Sunday, September 03, 2006

Pandora.com: a streaming expulsion of music parsed & divined for me - and for you

The New Tastemakers is the article in the NY Times that moved me into the world of Pandora.com. S'nice. S'cool.

For background I found a smartly explanatory article by Marc D. Allan at Nuvo.com called Your Own Private Radio Station / Pandora.com Takes New Approach:

An analyst from pandora.com listens intently as he works at pairing listener with artist.
Everyone who loves music should go to pandora.com immediately — after reading this, of course — where you will experience the joy of creating your own private radio station.

You’ll thank me for this later, much like I thanked Tim Westergren, who founded the site.

“I spend most of my time now corresponding with people who are using the service,” Westergren said. “I have to tell you, the emotion of people is wild. People want and need music in their lives, but they forget how much they want and need it until they get it back again. And there’s such a sense of gratitude, which is just amazing. People write love letters.”

As well they should. On Pandora, you start with a group — let’s say the Beatles — or a song — “Ticket to Ride,” for example. Pandora will create a station for you. It’ll start with a Beatles song, then continue on with similar-sounding tunes. You can tell the computer what you like (which keeps similar songs coming) and what you don’t (you can stop bad songs immediately). You can add more bands or songs, too. Or you can just let it play.

The site is advertiser-supported, and it’s free.

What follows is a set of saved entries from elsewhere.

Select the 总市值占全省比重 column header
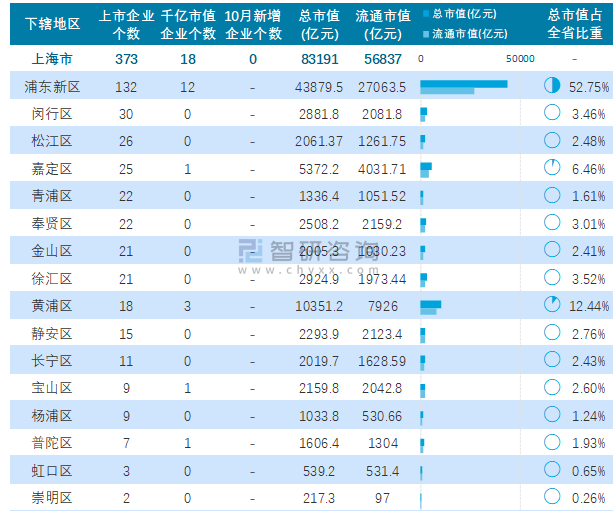The width and height of the screenshot is (616, 516). point(575,23)
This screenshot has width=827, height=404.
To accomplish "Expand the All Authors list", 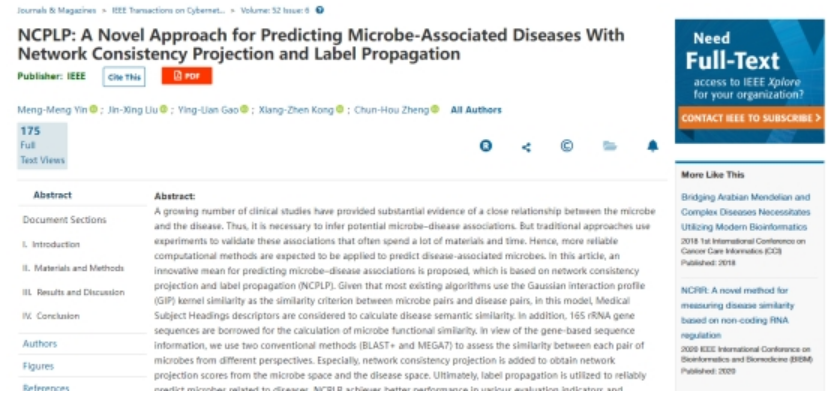I will click(x=476, y=110).
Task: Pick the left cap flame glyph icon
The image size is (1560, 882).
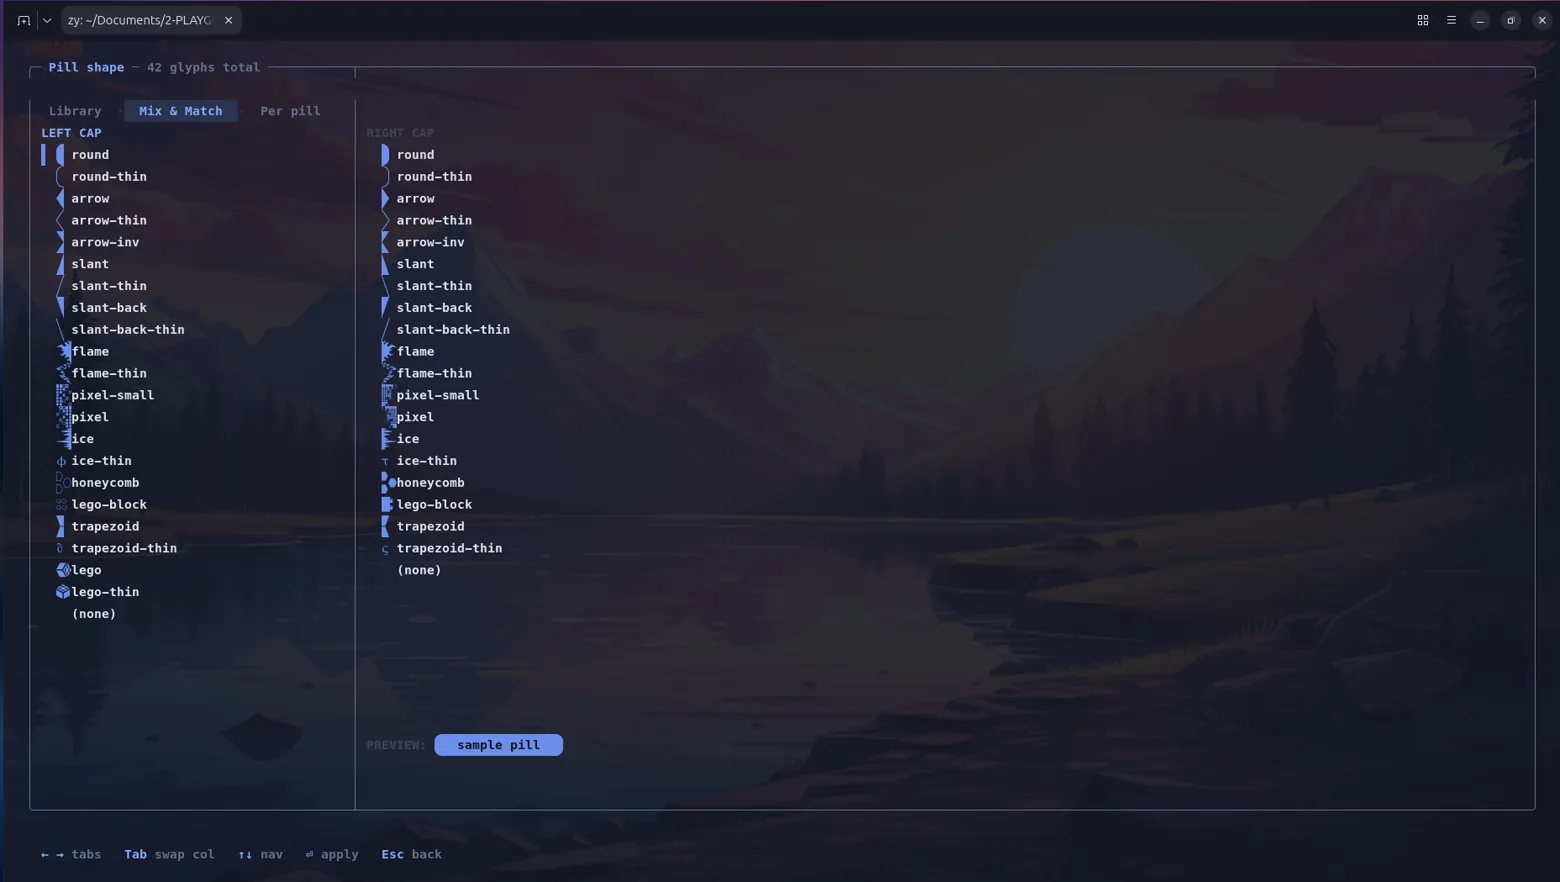Action: point(64,352)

As of this writing, I’ve been on an eight-day XTC thread that has gone in magnificent directions, including one especially memorable run of “Adult Books” (X), “Rocket from a Bottle” (XTC), “Hardcore UFOs” (Guided By Voices) and “Star Sign” (Teenage Fanclub). There have been several new discoveries — most notably the jaunty “Out Out Damn Spot” by Anthony Rapp (“If you wanna know the truth about my life / it’s a mess, it’s a mess, it’s a mess, it’s a mess”) and maybe the greatest song title ever, “Outbreak of Vitas Gerulatis” by a British group called Half Man Half Biscuit. I’d never heard of Patty Hurst Shifter, Aspera Ad Astra, The Waxwings, De Novo Dahl and Ellie Pop, but I have now. And I’m glad.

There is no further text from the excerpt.